Records for processing:
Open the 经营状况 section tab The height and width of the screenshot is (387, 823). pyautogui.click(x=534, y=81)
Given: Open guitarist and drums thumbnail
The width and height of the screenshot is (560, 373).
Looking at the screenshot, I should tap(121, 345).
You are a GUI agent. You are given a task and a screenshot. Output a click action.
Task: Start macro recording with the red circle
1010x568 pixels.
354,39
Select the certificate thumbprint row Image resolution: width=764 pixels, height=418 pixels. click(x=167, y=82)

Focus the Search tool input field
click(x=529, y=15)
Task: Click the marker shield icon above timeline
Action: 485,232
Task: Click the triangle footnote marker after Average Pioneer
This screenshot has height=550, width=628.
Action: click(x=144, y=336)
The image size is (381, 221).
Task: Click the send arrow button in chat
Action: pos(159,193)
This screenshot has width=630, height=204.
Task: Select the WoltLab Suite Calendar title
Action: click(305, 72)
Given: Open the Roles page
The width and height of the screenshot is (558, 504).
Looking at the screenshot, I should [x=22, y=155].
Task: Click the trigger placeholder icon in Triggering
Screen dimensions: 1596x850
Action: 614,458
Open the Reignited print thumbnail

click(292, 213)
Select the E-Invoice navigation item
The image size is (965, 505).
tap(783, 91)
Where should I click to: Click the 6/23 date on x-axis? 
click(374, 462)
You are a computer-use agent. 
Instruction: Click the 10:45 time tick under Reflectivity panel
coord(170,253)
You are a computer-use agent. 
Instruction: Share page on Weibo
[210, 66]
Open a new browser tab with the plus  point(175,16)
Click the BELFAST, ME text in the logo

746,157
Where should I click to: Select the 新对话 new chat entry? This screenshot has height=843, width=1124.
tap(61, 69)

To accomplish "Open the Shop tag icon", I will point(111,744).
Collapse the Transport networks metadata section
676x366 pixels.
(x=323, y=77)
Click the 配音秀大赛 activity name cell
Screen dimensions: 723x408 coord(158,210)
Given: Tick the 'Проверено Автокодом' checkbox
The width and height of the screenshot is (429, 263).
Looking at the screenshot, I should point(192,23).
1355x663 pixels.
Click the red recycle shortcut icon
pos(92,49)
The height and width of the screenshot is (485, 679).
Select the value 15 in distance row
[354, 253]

Task statement:
Output the data in full, exactly as it stands.

Written reply:
Open the 经营状况 section tab The height and width of the screenshot is (387, 823). pyautogui.click(x=534, y=81)
Given: Open guitarist and drums thumbnail
The width and height of the screenshot is (560, 373).
Looking at the screenshot, I should tap(121, 345).
You are a GUI agent. You are given a task and a screenshot. Output a click action.
Task: Start macro recording with the red circle
1010x568 pixels.
354,39
Select the certificate thumbprint row Image resolution: width=764 pixels, height=418 pixels. click(x=167, y=82)

Focus the Search tool input field
click(x=529, y=15)
Task: Click the marker shield icon above timeline
Action: 485,232
Task: Click the triangle footnote marker after Average Pioneer
This screenshot has height=550, width=628.
Action: click(x=144, y=336)
The image size is (381, 221).
Task: Click the send arrow button in chat
Action: pos(159,193)
This screenshot has width=630, height=204.
Task: Select the WoltLab Suite Calendar title
Action: click(305, 72)
Given: Open the Roles page
The width and height of the screenshot is (558, 504).
Looking at the screenshot, I should [x=22, y=155].
Task: Click the trigger placeholder icon in Triggering
Screen dimensions: 1596x850
Action: 614,458
Open the Reignited print thumbnail

click(292, 213)
Select the E-Invoice navigation item
The image size is (965, 505).
tap(783, 91)
Where should I click to: Click the 6/23 date on x-axis? 
click(374, 462)
You are a computer-use agent. 
Instruction: Click the 10:45 time tick under Reflectivity panel
coord(170,253)
You are a computer-use agent. 
Instruction: Share page on Weibo
[210, 66]
Open a new browser tab with the plus  point(175,16)
Click the BELFAST, ME text in the logo

746,157
Where should I click to: Select the 新对话 new chat entry? This screenshot has height=843, width=1124.
tap(61, 69)

To accomplish "Open the Shop tag icon", I will point(111,744).
Collapse the Transport networks metadata section
676x366 pixels.
(x=323, y=77)
Click the 配音秀大赛 activity name cell
Screen dimensions: 723x408 coord(158,210)
Given: Tick the 'Проверено Автокодом' checkbox
The width and height of the screenshot is (429, 263).
Looking at the screenshot, I should point(192,23).
1355x663 pixels.
Click the red recycle shortcut icon
pos(92,49)
The height and width of the screenshot is (485, 679).
Select the value 15 in distance row
[354, 253]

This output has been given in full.